This isn’t a unique insight; all the great personalist philosophers recognized this, and it animated each of their individual lives. Dietrich von Hildebrand, for instance, used these same ideas to critique the emerging Nazi project in 1920s Germany. He condemned racism, nationalism, and antisemitism, all rooted in the reality of failed or warped relationships. Edith Stein was also critical of nationalism, even before her conversion to Christianity. After her baptism, in a great act of empathy and solidarity, she allowed herself to be taken to Auschwitz; she refused to use her Christianity to separate her from people suffering for their Jewish identity. But perhaps no personalist was more strongly animated by these principles than Martin Buber, a Hasidic Jew.
At the core of Buber’s philosophy, coloring everything he did and fought for, was a spiritual understanding that considered a person’s own interiority—the “I”—in relationship with another person—the “Thou.” In recognizing the other person’s “Thou,” Buber taught, we enter into a spiritual communion that allows us to coexist with them in a meaningful way, in real dialogue and exchange of self. We are no longer isolated in our singular and selfish concerns; together, we become “I-Thou.” An early Zionist, Buber advocated for peaceful coexistence between Jews and Palestinians. His I-Thou perspective shaped his dislike of the 1947 Partition, and contributed to his continued criticism of the State of Israel, right up until his death in 1965.
——
#### PROBLEMS TO WORK ON:
1. In the passage on personalist philosophers, what did Dietrich von Hildebrand use these ideas to critique in 1920s Germany?
2. Reproduce the portion of the passage on personalist philosophers that opens with the words containing "At the core" and closes with "death in 1965.".

#### MATERIAL SUPPLIED:
——
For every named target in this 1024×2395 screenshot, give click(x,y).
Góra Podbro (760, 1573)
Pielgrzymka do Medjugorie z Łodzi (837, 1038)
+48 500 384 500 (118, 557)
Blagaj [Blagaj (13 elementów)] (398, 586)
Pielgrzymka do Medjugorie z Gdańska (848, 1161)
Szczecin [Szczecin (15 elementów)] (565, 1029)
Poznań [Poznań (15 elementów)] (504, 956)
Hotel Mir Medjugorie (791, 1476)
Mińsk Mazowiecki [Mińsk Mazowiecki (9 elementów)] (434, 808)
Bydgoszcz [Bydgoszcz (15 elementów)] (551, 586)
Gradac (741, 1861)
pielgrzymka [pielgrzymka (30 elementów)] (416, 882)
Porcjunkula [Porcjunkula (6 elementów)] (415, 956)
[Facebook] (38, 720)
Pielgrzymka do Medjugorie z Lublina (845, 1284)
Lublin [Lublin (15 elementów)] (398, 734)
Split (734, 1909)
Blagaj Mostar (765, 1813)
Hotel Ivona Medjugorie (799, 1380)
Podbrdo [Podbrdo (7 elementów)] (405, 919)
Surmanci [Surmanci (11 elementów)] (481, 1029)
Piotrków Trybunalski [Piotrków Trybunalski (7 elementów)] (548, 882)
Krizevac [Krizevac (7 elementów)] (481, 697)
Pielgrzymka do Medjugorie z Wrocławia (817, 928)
——
#### ANSWERS TO THE EXERCISES:
1. The emerging Nazi project.

2.
At the core of Buber’s philosophy, coloring everything he did and fought for, was a spiritual understanding that considered a person’s own interiority—the “I”—in relationship with another person—the “Thou.” In recognizing the other person’s “Thou,” Buber taught, we enter into a spiritual communion that allows us to coexist with them in a meaningful way, in real dialogue and exchange of self. We are no longer isolated in our singular and selfish concerns; together, we become “I-Thou.” An early Zionist, Buber advocated for peaceful coexistence between Jews and Palestinians. His I-Thou perspective shaped his dislike of the 1947 Partition, and contributed to his continued criticism of the State of Israel, right up until his death in 1965.